Data for this exercise
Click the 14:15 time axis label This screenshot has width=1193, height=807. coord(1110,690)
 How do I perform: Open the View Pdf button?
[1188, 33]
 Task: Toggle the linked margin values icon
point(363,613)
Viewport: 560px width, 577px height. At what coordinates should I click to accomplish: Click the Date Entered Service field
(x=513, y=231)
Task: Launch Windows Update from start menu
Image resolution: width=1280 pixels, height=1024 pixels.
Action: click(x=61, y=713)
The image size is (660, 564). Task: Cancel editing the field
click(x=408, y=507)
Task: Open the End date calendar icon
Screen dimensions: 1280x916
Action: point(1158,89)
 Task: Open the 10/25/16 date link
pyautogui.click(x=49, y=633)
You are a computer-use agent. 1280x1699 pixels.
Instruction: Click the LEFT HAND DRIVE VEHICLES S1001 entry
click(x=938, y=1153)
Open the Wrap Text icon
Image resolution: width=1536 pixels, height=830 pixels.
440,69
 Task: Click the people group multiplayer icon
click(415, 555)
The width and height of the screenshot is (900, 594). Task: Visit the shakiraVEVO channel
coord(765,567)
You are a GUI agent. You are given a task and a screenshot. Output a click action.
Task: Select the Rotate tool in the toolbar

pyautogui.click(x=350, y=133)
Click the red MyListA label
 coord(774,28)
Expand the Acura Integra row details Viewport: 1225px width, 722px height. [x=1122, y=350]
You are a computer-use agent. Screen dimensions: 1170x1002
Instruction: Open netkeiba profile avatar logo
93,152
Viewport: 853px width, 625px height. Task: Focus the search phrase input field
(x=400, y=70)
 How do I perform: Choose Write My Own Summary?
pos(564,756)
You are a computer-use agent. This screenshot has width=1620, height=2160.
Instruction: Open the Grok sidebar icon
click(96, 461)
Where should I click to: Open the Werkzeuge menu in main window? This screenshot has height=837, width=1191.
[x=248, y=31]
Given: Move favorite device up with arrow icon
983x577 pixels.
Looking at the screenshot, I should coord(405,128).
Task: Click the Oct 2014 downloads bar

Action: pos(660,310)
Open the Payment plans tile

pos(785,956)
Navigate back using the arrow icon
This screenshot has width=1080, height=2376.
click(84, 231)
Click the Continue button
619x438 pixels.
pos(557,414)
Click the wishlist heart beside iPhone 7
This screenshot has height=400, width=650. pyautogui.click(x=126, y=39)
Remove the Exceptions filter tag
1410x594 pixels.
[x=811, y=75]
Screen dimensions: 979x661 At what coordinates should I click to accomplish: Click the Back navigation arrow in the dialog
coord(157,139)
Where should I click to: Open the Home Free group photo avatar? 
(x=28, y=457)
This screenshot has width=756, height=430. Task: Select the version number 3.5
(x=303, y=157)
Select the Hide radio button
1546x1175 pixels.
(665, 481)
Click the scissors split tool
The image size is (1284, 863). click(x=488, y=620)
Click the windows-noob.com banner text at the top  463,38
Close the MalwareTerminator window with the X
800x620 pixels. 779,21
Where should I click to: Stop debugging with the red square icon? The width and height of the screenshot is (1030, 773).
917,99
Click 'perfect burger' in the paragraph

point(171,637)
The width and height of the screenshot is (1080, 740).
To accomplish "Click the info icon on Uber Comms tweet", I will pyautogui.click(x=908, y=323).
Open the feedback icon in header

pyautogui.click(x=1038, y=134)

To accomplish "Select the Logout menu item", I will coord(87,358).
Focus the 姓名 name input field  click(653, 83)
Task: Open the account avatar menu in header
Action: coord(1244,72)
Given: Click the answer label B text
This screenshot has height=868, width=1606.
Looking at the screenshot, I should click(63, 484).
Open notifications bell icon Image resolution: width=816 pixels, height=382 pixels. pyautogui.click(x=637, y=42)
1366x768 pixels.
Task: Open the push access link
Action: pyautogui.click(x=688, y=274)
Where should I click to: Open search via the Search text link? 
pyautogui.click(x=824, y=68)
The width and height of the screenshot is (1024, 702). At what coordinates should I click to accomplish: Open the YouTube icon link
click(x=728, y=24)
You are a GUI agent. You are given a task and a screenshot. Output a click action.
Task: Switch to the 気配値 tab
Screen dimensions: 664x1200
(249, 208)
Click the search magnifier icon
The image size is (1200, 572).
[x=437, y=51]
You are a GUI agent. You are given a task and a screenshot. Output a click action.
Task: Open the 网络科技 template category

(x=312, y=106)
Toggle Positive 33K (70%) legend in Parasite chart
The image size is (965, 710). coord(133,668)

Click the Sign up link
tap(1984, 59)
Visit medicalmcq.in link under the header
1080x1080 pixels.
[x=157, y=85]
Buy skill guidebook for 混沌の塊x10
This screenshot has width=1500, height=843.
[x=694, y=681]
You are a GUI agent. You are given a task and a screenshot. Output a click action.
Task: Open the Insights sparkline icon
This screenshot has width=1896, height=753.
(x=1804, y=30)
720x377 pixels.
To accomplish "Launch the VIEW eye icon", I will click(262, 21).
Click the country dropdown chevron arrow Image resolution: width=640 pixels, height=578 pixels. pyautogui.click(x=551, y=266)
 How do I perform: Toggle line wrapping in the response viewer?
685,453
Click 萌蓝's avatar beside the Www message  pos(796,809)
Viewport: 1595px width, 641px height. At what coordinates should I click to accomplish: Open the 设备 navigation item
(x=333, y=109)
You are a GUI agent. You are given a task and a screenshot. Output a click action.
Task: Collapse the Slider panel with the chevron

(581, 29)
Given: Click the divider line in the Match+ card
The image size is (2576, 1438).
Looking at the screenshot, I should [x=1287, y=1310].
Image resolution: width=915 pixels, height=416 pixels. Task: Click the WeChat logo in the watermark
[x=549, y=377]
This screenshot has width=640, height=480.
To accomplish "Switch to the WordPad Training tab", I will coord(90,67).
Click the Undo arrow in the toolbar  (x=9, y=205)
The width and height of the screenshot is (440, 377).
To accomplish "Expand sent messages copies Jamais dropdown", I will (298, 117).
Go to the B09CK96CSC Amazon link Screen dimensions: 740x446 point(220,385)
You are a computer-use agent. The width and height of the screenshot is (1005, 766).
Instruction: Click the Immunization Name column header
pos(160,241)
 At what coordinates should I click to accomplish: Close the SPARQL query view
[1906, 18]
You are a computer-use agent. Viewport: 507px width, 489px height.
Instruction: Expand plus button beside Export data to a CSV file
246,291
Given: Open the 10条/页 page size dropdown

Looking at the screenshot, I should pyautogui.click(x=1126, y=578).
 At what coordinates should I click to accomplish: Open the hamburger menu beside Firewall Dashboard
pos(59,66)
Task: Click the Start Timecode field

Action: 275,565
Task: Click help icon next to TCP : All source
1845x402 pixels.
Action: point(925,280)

To do
Please print the listing exactly, keeping each line as it is.

Your solution
Click the 14:15 time axis label This screenshot has width=1193, height=807. coord(1110,690)
 How do I perform: Open the View Pdf button?
[1188, 33]
 Task: Toggle the linked margin values icon
point(363,613)
Viewport: 560px width, 577px height. At what coordinates should I click to accomplish: Click the Date Entered Service field
(x=513, y=231)
Task: Launch Windows Update from start menu
Image resolution: width=1280 pixels, height=1024 pixels.
Action: click(x=61, y=713)
The image size is (660, 564). Task: Cancel editing the field
click(x=408, y=507)
Task: Open the End date calendar icon
Screen dimensions: 1280x916
Action: point(1158,89)
 Task: Open the 10/25/16 date link
pyautogui.click(x=49, y=633)
You are a computer-use agent. 1280x1699 pixels.
Instruction: Click the LEFT HAND DRIVE VEHICLES S1001 entry
click(x=938, y=1153)
Open the Wrap Text icon
Image resolution: width=1536 pixels, height=830 pixels.
440,69
 Task: Click the people group multiplayer icon
click(415, 555)
The width and height of the screenshot is (900, 594). Task: Visit the shakiraVEVO channel
coord(765,567)
You are a GUI agent. You are given a task and a screenshot. Output a click action.
Task: Select the Rotate tool in the toolbar

pyautogui.click(x=350, y=133)
Click the red MyListA label
 coord(774,28)
Expand the Acura Integra row details Viewport: 1225px width, 722px height. [x=1122, y=350]
You are a computer-use agent. Screen dimensions: 1170x1002
Instruction: Open netkeiba profile avatar logo
93,152
Viewport: 853px width, 625px height. Task: Focus the search phrase input field
(x=400, y=70)
 How do I perform: Choose Write My Own Summary?
pos(564,756)
You are a computer-use agent. This screenshot has width=1620, height=2160.
Instruction: Open the Grok sidebar icon
click(96, 461)
Where should I click to: Open the Werkzeuge menu in main window? This screenshot has height=837, width=1191.
[x=248, y=31]
Given: Move favorite device up with arrow icon
983x577 pixels.
Looking at the screenshot, I should coord(405,128).
Task: Click the Oct 2014 downloads bar

Action: pos(660,310)
Open the Payment plans tile

pos(785,956)
Navigate back using the arrow icon
This screenshot has width=1080, height=2376.
click(84, 231)
Click the Continue button
619x438 pixels.
pos(557,414)
Click the wishlist heart beside iPhone 7
This screenshot has height=400, width=650. pyautogui.click(x=126, y=39)
Remove the Exceptions filter tag
1410x594 pixels.
[x=811, y=75]
Screen dimensions: 979x661 At what coordinates should I click to accomplish: Click the Back navigation arrow in the dialog
coord(157,139)
Where should I click to: Open the Home Free group photo avatar? 
(x=28, y=457)
This screenshot has width=756, height=430. Task: Select the version number 3.5
(x=303, y=157)
Select the Hide radio button
1546x1175 pixels.
(665, 481)
Click the scissors split tool
The image size is (1284, 863). click(x=488, y=620)
Click the windows-noob.com banner text at the top  463,38
Close the MalwareTerminator window with the X
800x620 pixels. 779,21
Where should I click to: Stop debugging with the red square icon? The width and height of the screenshot is (1030, 773).
917,99
Click 'perfect burger' in the paragraph

point(171,637)
The width and height of the screenshot is (1080, 740).
To accomplish "Click the info icon on Uber Comms tweet", I will pyautogui.click(x=908, y=323).
Open the feedback icon in header

pyautogui.click(x=1038, y=134)

To accomplish "Select the Logout menu item", I will coord(87,358).
Focus the 姓名 name input field  click(653, 83)
Task: Open the account avatar menu in header
Action: coord(1244,72)
Given: Click the answer label B text
This screenshot has height=868, width=1606.
Looking at the screenshot, I should click(63, 484).
Open notifications bell icon Image resolution: width=816 pixels, height=382 pixels. pyautogui.click(x=637, y=42)
1366x768 pixels.
Task: Open the push access link
Action: pyautogui.click(x=688, y=274)
Where should I click to: Open search via the Search text link? 
pyautogui.click(x=824, y=68)
The width and height of the screenshot is (1024, 702). At what coordinates should I click to accomplish: Open the YouTube icon link
click(x=728, y=24)
You are a GUI agent. You are given a task and a screenshot. Output a click action.
Task: Switch to the 気配値 tab
Screen dimensions: 664x1200
(249, 208)
Click the search magnifier icon
The image size is (1200, 572).
[x=437, y=51]
You are a GUI agent. You are given a task and a screenshot. Output a click action.
Task: Open the 网络科技 template category

(x=312, y=106)
Toggle Positive 33K (70%) legend in Parasite chart
The image size is (965, 710). coord(133,668)

Click the Sign up link
tap(1984, 59)
Visit medicalmcq.in link under the header
1080x1080 pixels.
[x=157, y=85]
Buy skill guidebook for 混沌の塊x10
This screenshot has width=1500, height=843.
[x=694, y=681]
You are a GUI agent. You are given a task and a screenshot. Output a click action.
Task: Open the Insights sparkline icon
This screenshot has width=1896, height=753.
(x=1804, y=30)
720x377 pixels.
To accomplish "Launch the VIEW eye icon", I will click(262, 21).
Click the country dropdown chevron arrow Image resolution: width=640 pixels, height=578 pixels. pyautogui.click(x=551, y=266)
 How do I perform: Toggle line wrapping in the response viewer?
685,453
Click 萌蓝's avatar beside the Www message  pos(796,809)
Viewport: 1595px width, 641px height. At what coordinates should I click to accomplish: Open the 设备 navigation item
(x=333, y=109)
You are a GUI agent. You are given a task and a screenshot. Output a click action.
Task: Collapse the Slider panel with the chevron

(581, 29)
Given: Click the divider line in the Match+ card
The image size is (2576, 1438).
Looking at the screenshot, I should [x=1287, y=1310].
Image resolution: width=915 pixels, height=416 pixels. Task: Click the WeChat logo in the watermark
[x=549, y=377]
This screenshot has width=640, height=480.
To accomplish "Switch to the WordPad Training tab", I will coord(90,67).
Click the Undo arrow in the toolbar  (x=9, y=205)
The width and height of the screenshot is (440, 377).
To accomplish "Expand sent messages copies Jamais dropdown", I will (298, 117).
Go to the B09CK96CSC Amazon link Screen dimensions: 740x446 point(220,385)
You are a computer-use agent. The width and height of the screenshot is (1005, 766).
Instruction: Click the Immunization Name column header
pos(160,241)
 At what coordinates should I click to accomplish: Close the SPARQL query view
[1906, 18]
You are a computer-use agent. Viewport: 507px width, 489px height.
Instruction: Expand plus button beside Export data to a CSV file
246,291
Given: Open the 10条/页 page size dropdown

Looking at the screenshot, I should pyautogui.click(x=1126, y=578).
 At what coordinates should I click to accomplish: Open the hamburger menu beside Firewall Dashboard
pos(59,66)
Task: Click the Start Timecode field

Action: 275,565
Task: Click help icon next to TCP : All source
1845x402 pixels.
Action: point(925,280)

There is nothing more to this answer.